▸ **Task requirements**
Scan the entries below. List each line with "account".

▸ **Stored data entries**
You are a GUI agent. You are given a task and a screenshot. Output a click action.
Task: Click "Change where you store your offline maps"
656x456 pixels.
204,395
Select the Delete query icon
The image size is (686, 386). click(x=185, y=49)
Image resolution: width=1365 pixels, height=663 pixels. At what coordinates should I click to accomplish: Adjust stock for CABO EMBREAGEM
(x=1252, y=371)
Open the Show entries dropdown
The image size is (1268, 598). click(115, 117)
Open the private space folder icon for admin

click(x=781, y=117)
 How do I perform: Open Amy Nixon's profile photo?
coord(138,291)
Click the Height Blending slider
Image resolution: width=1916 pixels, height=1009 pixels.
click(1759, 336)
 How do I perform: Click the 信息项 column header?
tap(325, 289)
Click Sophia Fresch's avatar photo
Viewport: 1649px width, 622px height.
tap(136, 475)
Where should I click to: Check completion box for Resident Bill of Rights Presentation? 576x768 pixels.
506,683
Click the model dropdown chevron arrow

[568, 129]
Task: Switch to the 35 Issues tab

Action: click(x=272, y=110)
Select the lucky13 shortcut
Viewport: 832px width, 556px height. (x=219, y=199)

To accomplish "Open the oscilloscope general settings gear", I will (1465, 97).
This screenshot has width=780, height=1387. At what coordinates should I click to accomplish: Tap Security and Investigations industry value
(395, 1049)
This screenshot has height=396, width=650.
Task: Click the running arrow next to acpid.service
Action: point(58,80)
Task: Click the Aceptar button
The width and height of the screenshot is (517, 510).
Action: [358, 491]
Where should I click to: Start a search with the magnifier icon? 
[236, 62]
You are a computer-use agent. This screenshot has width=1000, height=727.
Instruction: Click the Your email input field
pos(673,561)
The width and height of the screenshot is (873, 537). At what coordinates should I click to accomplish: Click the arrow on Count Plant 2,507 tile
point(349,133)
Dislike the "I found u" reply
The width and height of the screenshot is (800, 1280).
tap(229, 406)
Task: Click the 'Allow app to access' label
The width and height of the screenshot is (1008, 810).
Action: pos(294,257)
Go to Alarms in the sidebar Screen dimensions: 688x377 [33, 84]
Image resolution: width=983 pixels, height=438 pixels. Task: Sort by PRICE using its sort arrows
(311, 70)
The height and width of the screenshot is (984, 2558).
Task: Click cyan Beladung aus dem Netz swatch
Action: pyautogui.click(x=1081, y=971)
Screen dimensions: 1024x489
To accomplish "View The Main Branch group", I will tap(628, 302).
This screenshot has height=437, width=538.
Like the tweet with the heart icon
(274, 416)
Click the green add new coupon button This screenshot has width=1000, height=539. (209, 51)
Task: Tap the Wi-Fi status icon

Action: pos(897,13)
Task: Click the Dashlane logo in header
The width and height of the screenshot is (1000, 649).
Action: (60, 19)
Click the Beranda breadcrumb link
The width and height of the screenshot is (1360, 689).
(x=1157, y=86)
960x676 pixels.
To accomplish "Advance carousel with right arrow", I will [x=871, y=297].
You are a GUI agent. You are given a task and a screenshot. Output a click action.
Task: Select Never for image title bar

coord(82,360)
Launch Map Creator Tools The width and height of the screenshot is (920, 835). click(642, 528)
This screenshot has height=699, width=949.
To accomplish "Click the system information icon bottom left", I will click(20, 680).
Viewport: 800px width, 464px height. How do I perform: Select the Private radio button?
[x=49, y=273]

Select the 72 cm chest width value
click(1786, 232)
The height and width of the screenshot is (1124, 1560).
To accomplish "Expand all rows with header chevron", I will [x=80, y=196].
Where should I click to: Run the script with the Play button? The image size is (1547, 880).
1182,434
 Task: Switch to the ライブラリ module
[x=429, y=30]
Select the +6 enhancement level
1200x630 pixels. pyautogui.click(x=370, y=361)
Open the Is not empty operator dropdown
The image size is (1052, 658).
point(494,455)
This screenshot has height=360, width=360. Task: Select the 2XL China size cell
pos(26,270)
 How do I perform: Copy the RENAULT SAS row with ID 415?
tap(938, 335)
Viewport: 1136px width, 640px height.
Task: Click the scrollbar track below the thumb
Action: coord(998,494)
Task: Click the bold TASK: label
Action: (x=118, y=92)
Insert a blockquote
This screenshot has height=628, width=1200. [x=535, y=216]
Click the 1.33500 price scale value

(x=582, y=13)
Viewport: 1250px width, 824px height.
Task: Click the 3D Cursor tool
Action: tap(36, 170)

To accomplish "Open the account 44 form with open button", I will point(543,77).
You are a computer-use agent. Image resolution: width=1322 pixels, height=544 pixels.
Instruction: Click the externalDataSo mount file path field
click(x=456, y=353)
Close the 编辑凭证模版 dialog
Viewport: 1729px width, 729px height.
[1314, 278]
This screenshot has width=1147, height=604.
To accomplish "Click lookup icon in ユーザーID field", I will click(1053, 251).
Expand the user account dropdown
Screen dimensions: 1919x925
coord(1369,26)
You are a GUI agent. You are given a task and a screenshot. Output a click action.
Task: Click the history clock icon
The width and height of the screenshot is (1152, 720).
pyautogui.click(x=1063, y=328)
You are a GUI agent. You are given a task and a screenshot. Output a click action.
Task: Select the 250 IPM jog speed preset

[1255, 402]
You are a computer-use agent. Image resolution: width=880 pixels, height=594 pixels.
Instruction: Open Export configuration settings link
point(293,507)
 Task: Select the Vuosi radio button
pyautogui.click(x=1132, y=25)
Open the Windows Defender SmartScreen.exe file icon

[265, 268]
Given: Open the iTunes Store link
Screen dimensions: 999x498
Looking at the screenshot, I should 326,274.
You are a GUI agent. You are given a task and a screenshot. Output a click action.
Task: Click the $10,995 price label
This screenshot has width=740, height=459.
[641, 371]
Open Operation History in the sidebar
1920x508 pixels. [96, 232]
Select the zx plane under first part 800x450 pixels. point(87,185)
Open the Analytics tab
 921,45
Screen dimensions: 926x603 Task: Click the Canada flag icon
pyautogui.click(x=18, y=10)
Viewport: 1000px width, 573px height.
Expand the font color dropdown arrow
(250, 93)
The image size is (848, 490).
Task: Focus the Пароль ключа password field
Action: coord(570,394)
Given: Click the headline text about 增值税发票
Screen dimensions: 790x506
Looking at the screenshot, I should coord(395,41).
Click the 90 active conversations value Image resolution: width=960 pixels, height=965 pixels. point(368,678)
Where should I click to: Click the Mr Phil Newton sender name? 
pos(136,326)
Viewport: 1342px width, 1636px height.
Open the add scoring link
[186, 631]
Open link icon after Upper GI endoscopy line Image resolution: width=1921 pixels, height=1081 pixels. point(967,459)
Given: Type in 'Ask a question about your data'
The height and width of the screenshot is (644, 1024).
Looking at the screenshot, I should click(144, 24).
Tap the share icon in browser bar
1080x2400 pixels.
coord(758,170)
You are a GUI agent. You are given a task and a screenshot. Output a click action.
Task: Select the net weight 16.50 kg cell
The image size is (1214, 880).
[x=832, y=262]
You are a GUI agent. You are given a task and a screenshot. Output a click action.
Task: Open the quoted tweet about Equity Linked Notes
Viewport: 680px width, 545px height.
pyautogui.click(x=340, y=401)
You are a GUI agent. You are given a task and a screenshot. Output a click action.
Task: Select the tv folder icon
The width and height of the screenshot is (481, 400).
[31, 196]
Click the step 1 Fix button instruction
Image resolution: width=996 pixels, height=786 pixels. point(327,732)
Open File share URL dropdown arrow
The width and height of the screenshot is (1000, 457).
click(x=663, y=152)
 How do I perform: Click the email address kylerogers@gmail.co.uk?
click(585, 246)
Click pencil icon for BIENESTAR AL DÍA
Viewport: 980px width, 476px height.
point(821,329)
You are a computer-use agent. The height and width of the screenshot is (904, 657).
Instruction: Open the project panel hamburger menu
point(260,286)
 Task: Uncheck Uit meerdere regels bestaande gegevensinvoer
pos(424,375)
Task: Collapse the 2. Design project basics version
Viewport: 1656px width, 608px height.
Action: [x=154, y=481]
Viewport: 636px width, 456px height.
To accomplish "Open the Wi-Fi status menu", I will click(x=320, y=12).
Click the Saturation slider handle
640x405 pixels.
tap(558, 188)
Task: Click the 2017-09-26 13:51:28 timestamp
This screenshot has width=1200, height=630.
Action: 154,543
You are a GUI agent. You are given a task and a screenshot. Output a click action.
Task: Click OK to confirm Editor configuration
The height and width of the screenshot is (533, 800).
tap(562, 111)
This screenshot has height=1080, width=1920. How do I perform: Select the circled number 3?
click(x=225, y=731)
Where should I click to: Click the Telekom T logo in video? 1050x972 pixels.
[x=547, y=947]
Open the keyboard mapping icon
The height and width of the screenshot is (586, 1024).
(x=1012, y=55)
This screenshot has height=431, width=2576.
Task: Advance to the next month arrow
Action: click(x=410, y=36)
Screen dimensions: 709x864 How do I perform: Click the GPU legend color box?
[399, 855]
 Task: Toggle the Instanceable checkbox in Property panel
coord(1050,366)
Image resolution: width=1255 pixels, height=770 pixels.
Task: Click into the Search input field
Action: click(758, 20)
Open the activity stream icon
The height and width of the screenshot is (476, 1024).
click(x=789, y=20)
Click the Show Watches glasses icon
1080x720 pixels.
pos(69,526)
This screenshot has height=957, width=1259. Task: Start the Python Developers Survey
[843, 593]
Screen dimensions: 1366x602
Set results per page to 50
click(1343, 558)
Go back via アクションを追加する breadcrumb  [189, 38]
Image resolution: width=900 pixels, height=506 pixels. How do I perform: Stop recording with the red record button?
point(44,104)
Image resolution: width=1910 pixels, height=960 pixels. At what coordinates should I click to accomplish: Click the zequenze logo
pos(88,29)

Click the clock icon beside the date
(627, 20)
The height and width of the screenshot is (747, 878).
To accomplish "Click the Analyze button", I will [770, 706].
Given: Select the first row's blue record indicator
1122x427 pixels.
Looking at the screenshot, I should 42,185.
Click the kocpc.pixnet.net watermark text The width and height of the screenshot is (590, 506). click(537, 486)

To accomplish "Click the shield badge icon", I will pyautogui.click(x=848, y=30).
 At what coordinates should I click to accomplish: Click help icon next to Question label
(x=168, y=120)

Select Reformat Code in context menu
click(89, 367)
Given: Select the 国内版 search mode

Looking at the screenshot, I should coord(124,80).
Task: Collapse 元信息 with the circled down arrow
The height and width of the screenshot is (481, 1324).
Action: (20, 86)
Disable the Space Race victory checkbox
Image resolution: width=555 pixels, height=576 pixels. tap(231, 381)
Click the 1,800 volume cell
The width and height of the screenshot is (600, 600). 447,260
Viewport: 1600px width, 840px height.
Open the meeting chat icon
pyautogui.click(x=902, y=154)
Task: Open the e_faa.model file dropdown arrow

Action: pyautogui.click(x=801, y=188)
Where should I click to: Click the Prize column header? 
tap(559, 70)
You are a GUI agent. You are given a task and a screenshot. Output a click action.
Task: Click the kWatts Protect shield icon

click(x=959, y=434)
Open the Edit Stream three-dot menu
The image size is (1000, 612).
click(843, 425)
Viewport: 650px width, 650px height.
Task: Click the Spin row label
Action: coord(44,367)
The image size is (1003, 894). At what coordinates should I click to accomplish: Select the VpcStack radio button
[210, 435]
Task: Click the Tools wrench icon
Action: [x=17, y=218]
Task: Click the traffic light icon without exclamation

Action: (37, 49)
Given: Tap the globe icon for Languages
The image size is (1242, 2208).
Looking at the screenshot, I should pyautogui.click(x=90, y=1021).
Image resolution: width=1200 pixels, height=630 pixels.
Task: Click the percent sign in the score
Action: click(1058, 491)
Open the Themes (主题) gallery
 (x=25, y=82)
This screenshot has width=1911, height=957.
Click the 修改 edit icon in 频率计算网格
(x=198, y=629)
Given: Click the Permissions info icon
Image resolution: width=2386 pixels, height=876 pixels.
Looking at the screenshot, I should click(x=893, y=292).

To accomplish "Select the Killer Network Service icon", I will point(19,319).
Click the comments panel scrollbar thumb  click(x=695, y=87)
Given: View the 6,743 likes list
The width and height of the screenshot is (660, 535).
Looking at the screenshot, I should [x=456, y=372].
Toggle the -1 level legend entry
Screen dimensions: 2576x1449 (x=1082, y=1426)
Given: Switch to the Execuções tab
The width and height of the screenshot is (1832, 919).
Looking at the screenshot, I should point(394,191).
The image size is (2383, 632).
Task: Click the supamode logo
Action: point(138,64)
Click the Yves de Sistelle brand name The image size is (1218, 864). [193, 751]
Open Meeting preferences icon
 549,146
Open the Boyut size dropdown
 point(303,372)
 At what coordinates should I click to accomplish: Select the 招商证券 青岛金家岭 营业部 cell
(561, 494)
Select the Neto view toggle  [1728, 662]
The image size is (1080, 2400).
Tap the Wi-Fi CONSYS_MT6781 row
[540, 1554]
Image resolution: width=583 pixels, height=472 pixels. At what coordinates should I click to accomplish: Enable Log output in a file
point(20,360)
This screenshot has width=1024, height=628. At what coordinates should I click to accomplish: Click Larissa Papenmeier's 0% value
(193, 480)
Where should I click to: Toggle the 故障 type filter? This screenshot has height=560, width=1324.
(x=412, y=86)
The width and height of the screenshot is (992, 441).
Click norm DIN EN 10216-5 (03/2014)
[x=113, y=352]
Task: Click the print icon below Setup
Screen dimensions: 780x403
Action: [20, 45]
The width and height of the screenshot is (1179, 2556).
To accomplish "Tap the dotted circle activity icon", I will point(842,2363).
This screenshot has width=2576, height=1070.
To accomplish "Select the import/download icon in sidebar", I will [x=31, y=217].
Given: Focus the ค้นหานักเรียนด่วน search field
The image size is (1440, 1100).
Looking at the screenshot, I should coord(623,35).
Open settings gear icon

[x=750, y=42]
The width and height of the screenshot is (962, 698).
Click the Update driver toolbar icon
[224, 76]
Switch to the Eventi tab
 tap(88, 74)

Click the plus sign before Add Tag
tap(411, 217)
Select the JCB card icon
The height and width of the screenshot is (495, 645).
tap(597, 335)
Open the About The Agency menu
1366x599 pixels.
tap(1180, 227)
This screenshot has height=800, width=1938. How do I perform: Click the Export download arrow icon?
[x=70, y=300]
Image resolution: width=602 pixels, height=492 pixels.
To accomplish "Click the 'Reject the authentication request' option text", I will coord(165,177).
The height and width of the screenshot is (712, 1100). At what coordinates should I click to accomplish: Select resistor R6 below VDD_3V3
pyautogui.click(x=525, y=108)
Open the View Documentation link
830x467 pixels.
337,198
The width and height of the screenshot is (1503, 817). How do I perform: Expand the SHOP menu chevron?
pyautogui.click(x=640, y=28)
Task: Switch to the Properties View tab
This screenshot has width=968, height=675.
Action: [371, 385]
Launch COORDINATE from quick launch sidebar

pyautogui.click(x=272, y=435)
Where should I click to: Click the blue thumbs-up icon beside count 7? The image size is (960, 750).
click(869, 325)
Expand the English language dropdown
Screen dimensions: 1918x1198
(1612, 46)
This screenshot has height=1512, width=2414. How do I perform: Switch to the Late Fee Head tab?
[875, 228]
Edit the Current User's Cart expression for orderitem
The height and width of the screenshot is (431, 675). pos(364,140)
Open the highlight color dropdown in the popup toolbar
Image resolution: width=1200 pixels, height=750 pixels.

▸ **Answer to the exercise**
To accomplish "Open the account 44 form with open button", I will point(543,77).
Expand the user account dropdown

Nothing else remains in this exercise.